Here are my reservations:
1) Fat cells are the safest place to store excess calories. Limiting the growth or destroying fat cells, without also targeting the state of caloric excess raises the issue of where those extra calories should go. Because they are in excess of what the body needs, they are not simply “burnt off”. Rather, the body now has to store them somewhere else, i.e. in non-fat tissue (for e.g. liver, muscle, etc.) – also referred to as “ectopic” fat deposition. There is now ample evidence that it is in fact this ectopic fat that causes the metabolic problems (e.g. diabetes) that are often associated with obesity. So if guggul prevents the formation of fat cells or destroys them (by apoptosis) the big question is: what happens with all the excess energy? If this now ends up in the form of fat stores in other organs like your liver or muscle, you are more likely to cause harm rather than reap any benefits.

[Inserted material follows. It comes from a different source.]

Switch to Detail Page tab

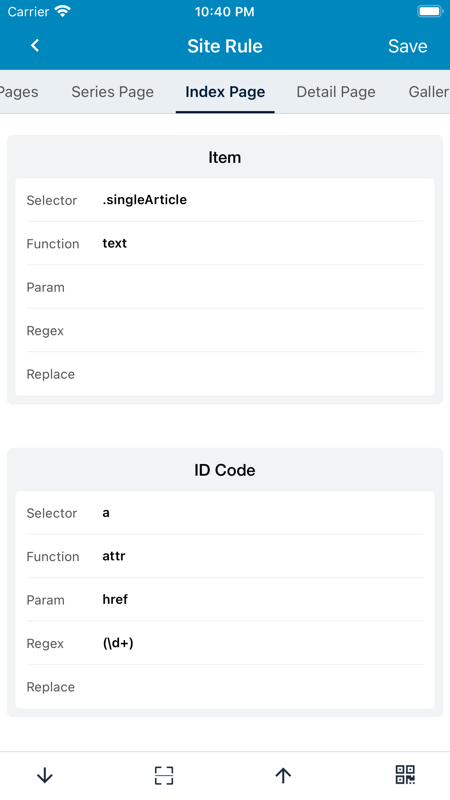pos(336,92)
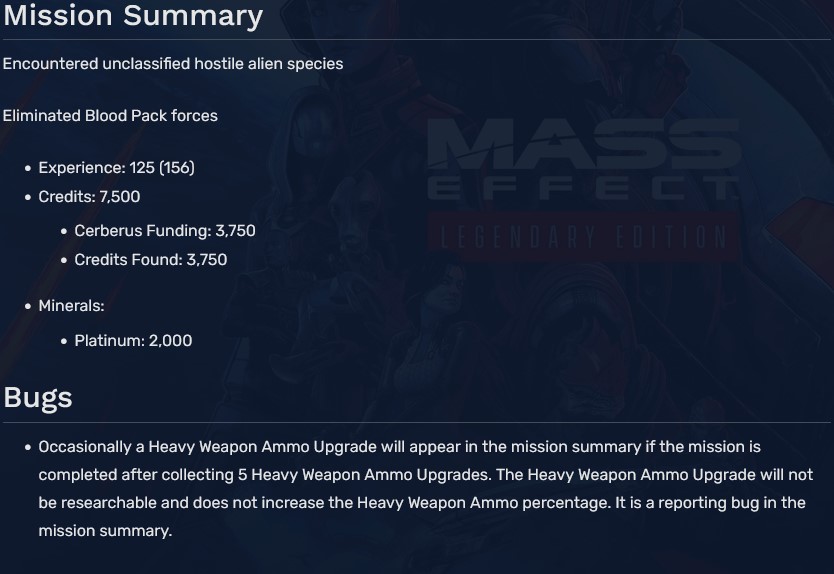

2) Obviously, extrapolating from an in vitro finding to clinical benefits in patients is a long shot. While the data on guggul’s clinical antilipid effects appears well-documented, I am not convinced of any weight-loss effects thus far. Destroying fat cells, to me does not necessarily translate into weight loss unless the extra calories stored in those cells are actually burnt. For that guggul would either have to promote burning of calories, for which to my knowledge there is no indication. Alternatively, guggul would have to also reduce energy intake for which I have also seen no evidence.
The bottom line is that, despite this elegant laboratory work demonstrating biological action of guggelsterone in vivo, health claims should be based on demonstration of clinically significant health benefits in rigorously conducted clinical trials. As the issue in obesity treatment is not short-term weight loss but rather long-term weight-loss maintenance, these studies would have to be long enough (i.e. 12 months or longer).
Is this going to stop people from selling and buying guggul because of its now “proven ability to destroy fat cells”?
Will I be recommending guggulsterone as obesity treatment to my patients?